Bref dans un nouveau texte officiel, ici le CCF, la Dgesco continue à se ridiculiser auprès de la profession, mais aussi des élèves et des parents sur notre discipline et à aller contre l’avis largement majoritaire des enseignant-es d’EPS que nous représentons ici. C’est un choix politique original qu’évidemment nous ne partageons pas. Nous avions un problème que nous avions d’ailleurs dénoncé : il y avait deux référentiels en EPS qui étaient d’une certaine manière redondants : un référentiel de formation précis (les programmes) et un référentiel d’évaluation encore plus précis, ce qui rendait la prescription trop contraignante. Nous n’en n’avons aujourd’hui plus aucun. Quand est- ce que vous allez enfin écouter celles et ceux qui, au quotidien, font vivre l’EPS ?

Pour ces raisons nous invitons le CSE à ne pas cautionner cet affichage, et voter contre ce texte.

Dernier point qui renvoie au fonctionnement démocratique. Comment se fait-il que dans les académies, l’administration réunissant les collègues sur les lycées demandent depuis plus d’un mois aux équipes d’établissements de construire leurs propres référentiels, c’est-à-dire de mettre en œuvre le texte non encore discuté et voté ? C’est dire le peu de poids qui est accordé au CSE.

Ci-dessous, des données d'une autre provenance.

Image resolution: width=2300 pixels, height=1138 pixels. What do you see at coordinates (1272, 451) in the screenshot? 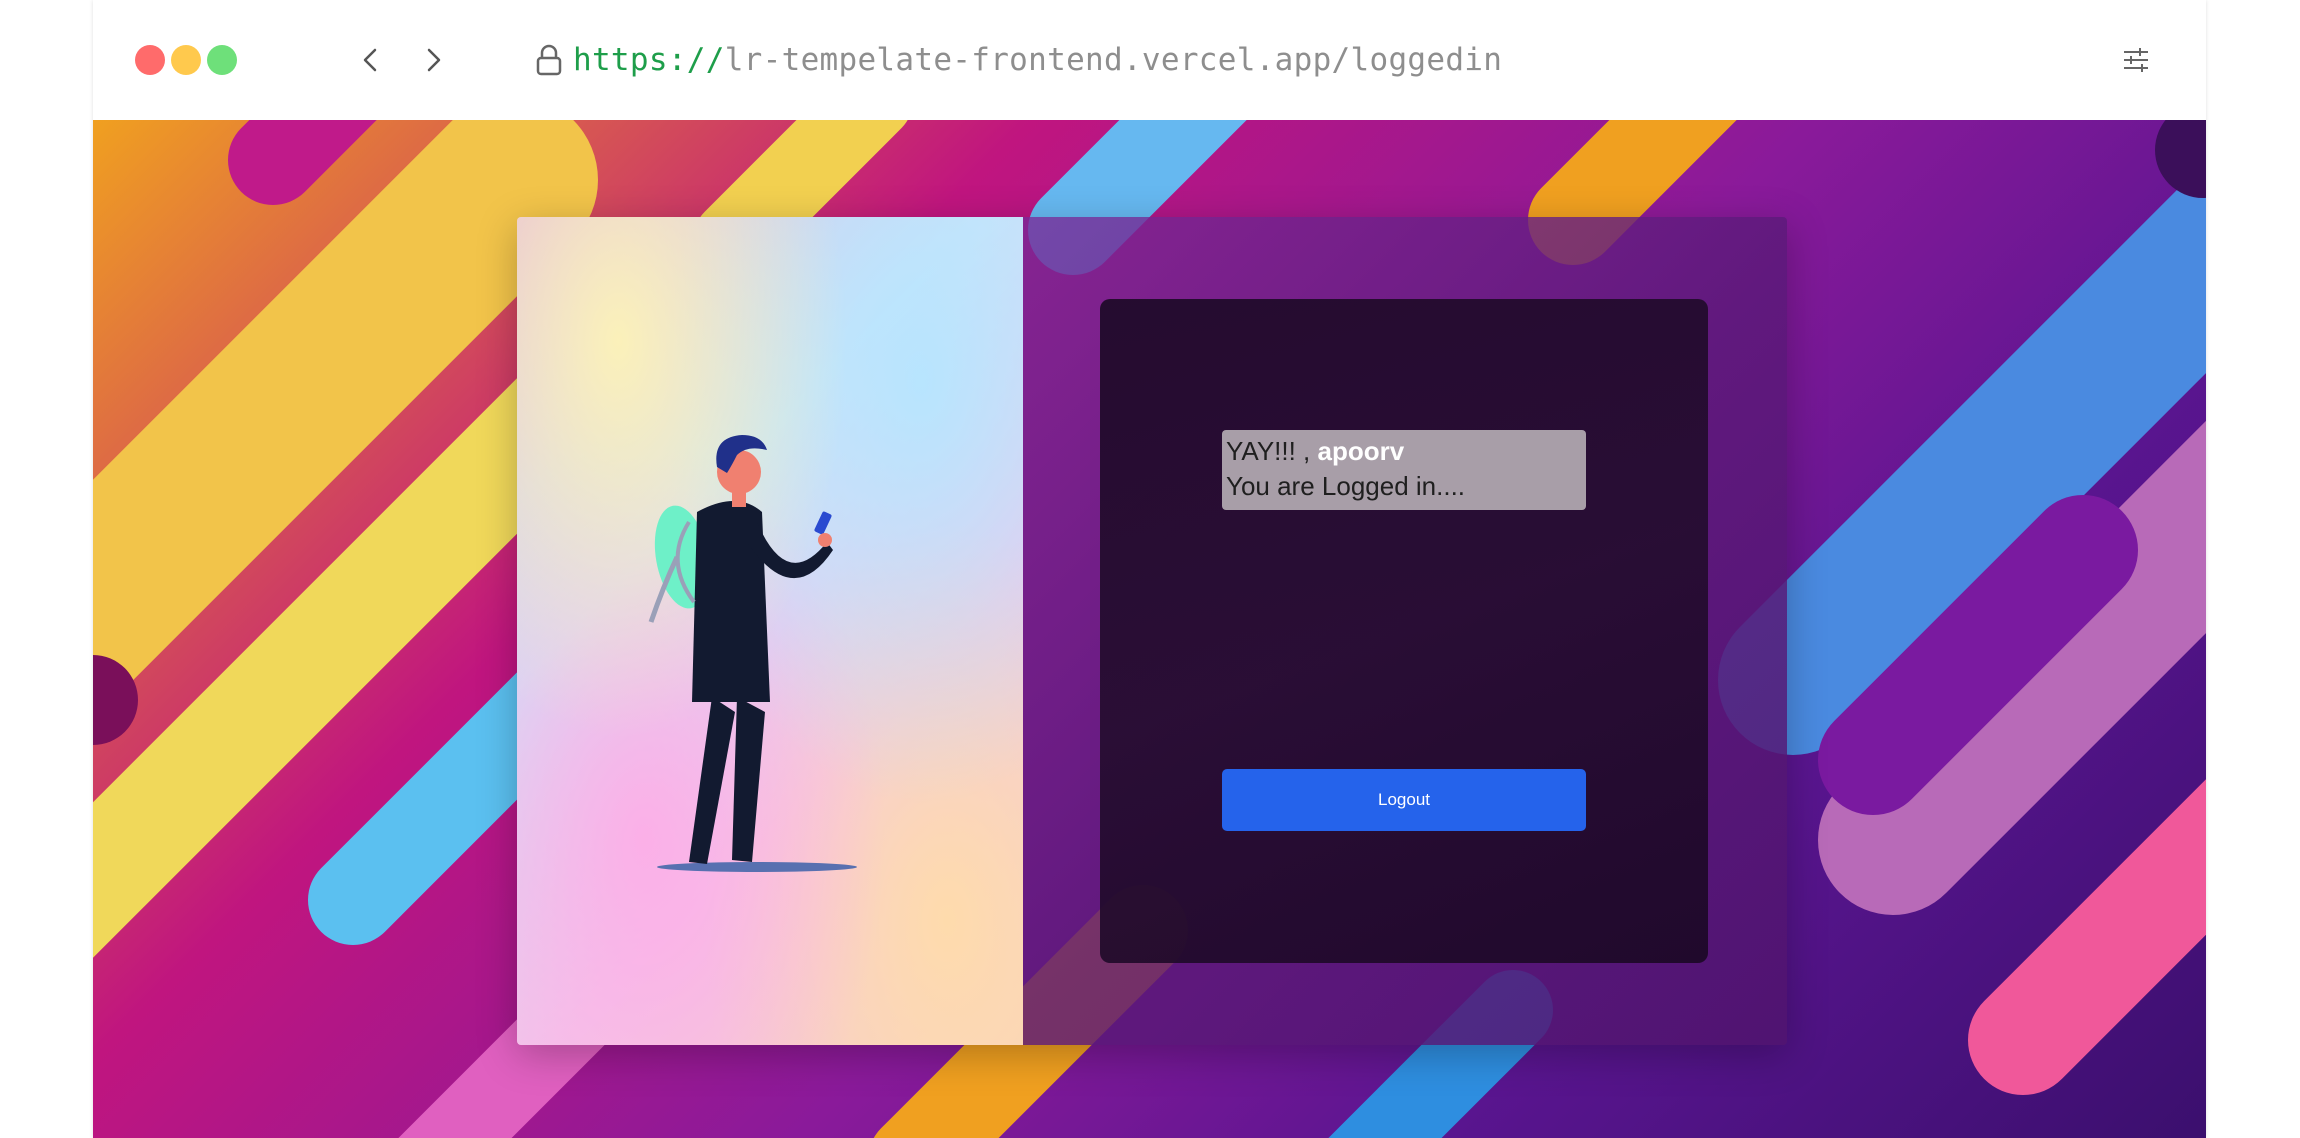
I see `greeting-prefix: YAY!!! ,` at bounding box center [1272, 451].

En conclusion nous allons voir très rapidement si tout ça n’est pas une simple opération de comm consistant à flatter les enseignant-es en disant qu’ils sont les véritables concepteurs : depuis la dernière proposition d’arrêté, une modification subtile s’est insérée qui transforme la logique annoncée de laisser les enseignant-es construire leurs référentiels. Dans l’article 9, il a été rajouté que la commission d’harmonisation « valide » les référentiels. Autrement dit c’est la commission académique qui va dire oui ou non à tel ou tel référentiel, autrement dit encore les enseignant-es feront selon le bon vouloir de ladite commission. Cette commission d’harmonisation, dont nous soutenons le principe pour une régulation, devient ainsi une instance de validation, donc ayant prérogative sur les choix didactiques des équipes. On voit bien la duplicité de l’opération, par devant on vante la responsabilisation, la capacité des enseignant-es, mais par derrière on se dote de tous les outils de contrôle pour leur dire ce qu’ils doivent faire. En fait ils ne seront que des exécutants, des applicateurs.

Concluons rapidement, ce texte est le produit d’une commande de la Dgesco irrationnelle : soit on veut effectivement faire « confiance » (on sait ce que ce terme veut dire dans le cadre de la loi Blanquer !) et on laisse effectivement les enseignant-es faire sans contraintes de champ, répartitions de points, etc. soit on veut un cadre national « unificateur » et on revient à des référentiels par APSA qu’il faut travailler collectivement. Dans l’état actuel vous allez créer des tensions, des incompréhensions, dont pâtirons enseignant-es et élèves.